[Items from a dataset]

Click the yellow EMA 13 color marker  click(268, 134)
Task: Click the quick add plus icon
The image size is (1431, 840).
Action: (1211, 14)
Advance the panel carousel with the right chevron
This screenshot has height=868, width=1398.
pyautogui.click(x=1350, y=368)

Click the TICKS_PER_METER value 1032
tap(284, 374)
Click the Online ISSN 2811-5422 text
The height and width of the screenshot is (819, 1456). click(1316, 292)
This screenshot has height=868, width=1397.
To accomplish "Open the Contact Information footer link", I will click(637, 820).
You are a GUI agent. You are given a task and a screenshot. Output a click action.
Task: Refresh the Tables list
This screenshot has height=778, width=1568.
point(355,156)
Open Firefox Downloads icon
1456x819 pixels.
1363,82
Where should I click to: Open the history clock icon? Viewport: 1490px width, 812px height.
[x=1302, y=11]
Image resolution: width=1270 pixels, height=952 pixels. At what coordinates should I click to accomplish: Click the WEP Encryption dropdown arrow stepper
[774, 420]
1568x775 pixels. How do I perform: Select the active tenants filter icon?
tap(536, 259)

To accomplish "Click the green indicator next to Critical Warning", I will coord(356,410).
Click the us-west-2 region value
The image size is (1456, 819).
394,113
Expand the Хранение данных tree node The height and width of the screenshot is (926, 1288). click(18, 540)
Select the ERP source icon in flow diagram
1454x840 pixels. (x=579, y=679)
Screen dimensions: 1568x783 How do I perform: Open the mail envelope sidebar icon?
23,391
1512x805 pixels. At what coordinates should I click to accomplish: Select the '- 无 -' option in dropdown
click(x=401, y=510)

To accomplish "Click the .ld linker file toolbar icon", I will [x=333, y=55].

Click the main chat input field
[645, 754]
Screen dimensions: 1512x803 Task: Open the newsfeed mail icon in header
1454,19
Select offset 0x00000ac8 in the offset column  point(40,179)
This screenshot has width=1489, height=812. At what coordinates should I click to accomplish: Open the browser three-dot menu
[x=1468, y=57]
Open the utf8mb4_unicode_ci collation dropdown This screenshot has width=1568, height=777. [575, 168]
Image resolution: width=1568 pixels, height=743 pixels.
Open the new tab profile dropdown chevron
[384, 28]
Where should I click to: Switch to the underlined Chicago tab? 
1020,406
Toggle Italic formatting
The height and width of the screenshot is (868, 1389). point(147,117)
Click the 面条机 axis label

_What you should do_
After locating the line that contains "Click the us-west-2 region value", please copy exactly every line from the start of the records through it, and nothing else.

_Exercise response_
Click the yellow EMA 13 color marker  click(268, 134)
Task: Click the quick add plus icon
The image size is (1431, 840).
Action: (1211, 14)
Advance the panel carousel with the right chevron
This screenshot has height=868, width=1398.
pyautogui.click(x=1350, y=368)

Click the TICKS_PER_METER value 1032
tap(284, 374)
Click the Online ISSN 2811-5422 text
The height and width of the screenshot is (819, 1456). click(1316, 292)
This screenshot has height=868, width=1397.
To accomplish "Open the Contact Information footer link", I will click(637, 820).
You are a GUI agent. You are given a task and a screenshot. Output a click action.
Task: Refresh the Tables list
This screenshot has height=778, width=1568.
point(355,156)
Open Firefox Downloads icon
1456x819 pixels.
1363,82
Where should I click to: Open the history clock icon? Viewport: 1490px width, 812px height.
[x=1302, y=11]
Image resolution: width=1270 pixels, height=952 pixels. At what coordinates should I click to accomplish: Click the WEP Encryption dropdown arrow stepper
[774, 420]
1568x775 pixels. How do I perform: Select the active tenants filter icon?
tap(536, 259)

To accomplish "Click the green indicator next to Critical Warning", I will coord(356,410).
Click the us-west-2 region value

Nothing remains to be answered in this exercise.